L’histoire ne se force pas, elle dépeint avec sérénité la vie des Saoudien(nes). La succession des images se place dans un réalisme poétique qui ne se prête pas à l’interprétation. Wadjda est à prendre comme il est : un film qui insuffle de la vie à la masse sombre et uniforme que sont, aux yeux de tous, les femmes en Arabie Saoudite ; qui dessine un visage sur le tissu opaque qui couvre les leurs. Le film respire l’audace. Il dénonce de plein front les règles qui régissent le quotidien des wahhabites. Il soulève la burqa du fondamentalisme religieux et les tabous dans lesquels toutes les petites wadjdas d’Arabie Saoudite sont ensevelies. Sous le soleil où elle se dresse, Wadjda redevient ce que toute gamine de douze ans est censée être. Une petite aux yeux constamment surpris par le monde qui se porte à eux. Une môme qui refuse de se plier à des préétablis sans en saisir pleinement le sens.
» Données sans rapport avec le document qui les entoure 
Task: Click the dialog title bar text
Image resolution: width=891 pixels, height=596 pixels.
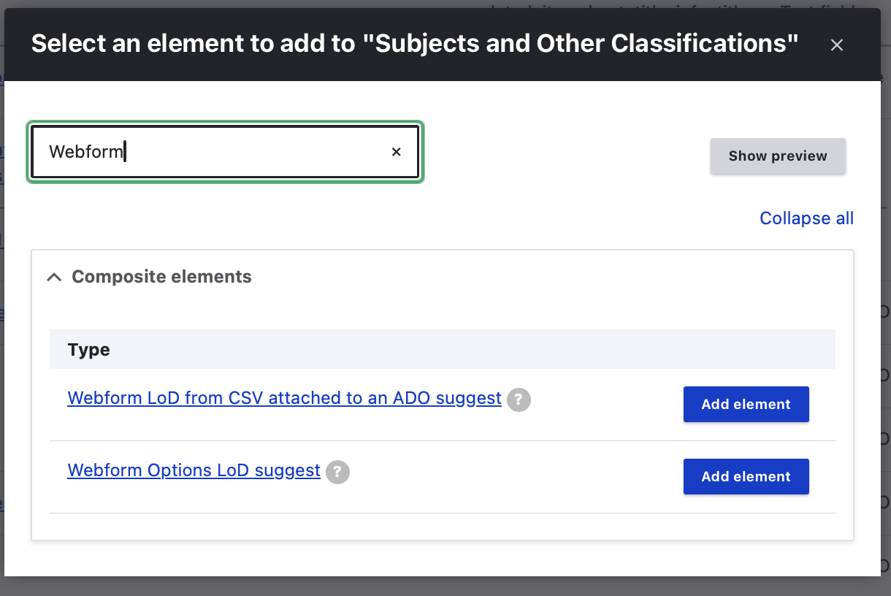Action: pos(414,44)
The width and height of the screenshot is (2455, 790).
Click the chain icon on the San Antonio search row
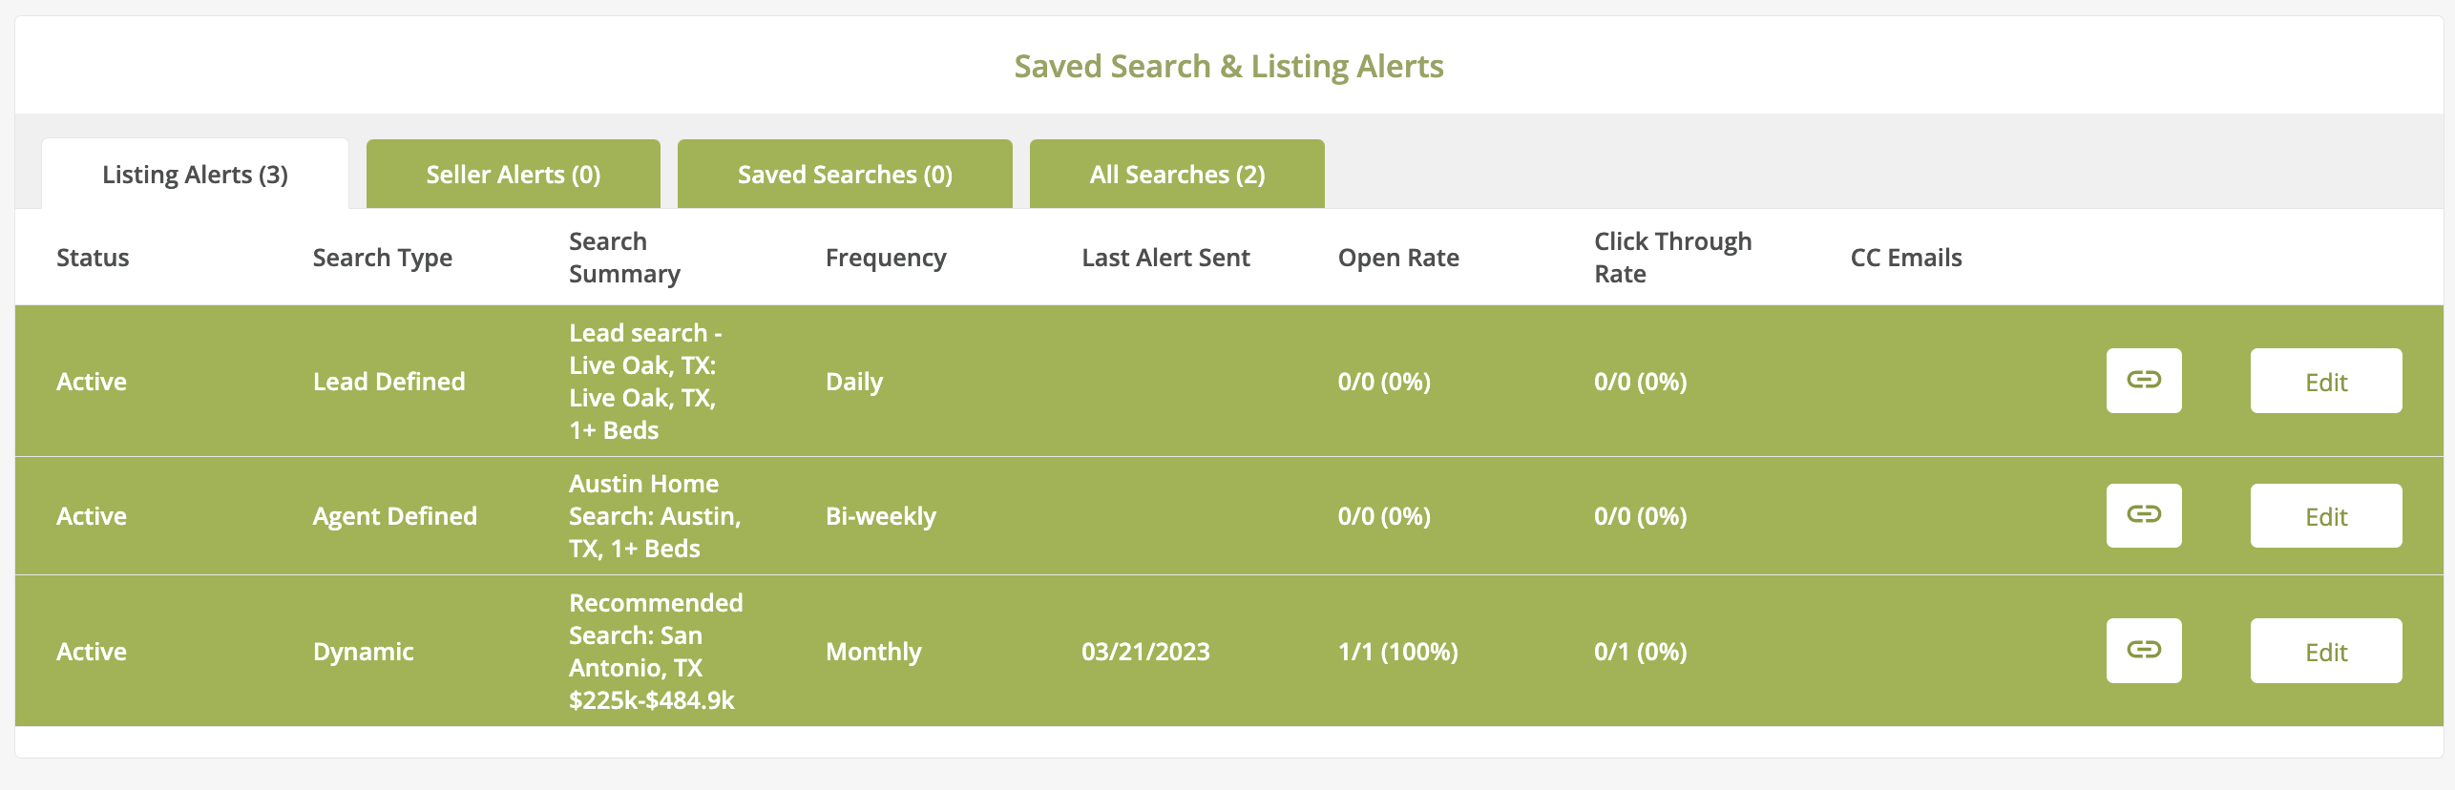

Wadjda est par ailleurs le premier film entièrement réalisé en Arabie Saoudite. Quand on sait le problème de l’iconographie interdite en Islam – et en l’occurrence en terre d’Islam – on ne peut qu’acclamer l’exploit. Il est également le premier film réalisé par une femme. Contre toute attente, le cinéma saoudien est féminin. A l’image de son héroïne, Wadjda est une résistance juvénile, un soulèvement résolument insoumis qui, j’en suis sûre, ne vous laissera pas impassible.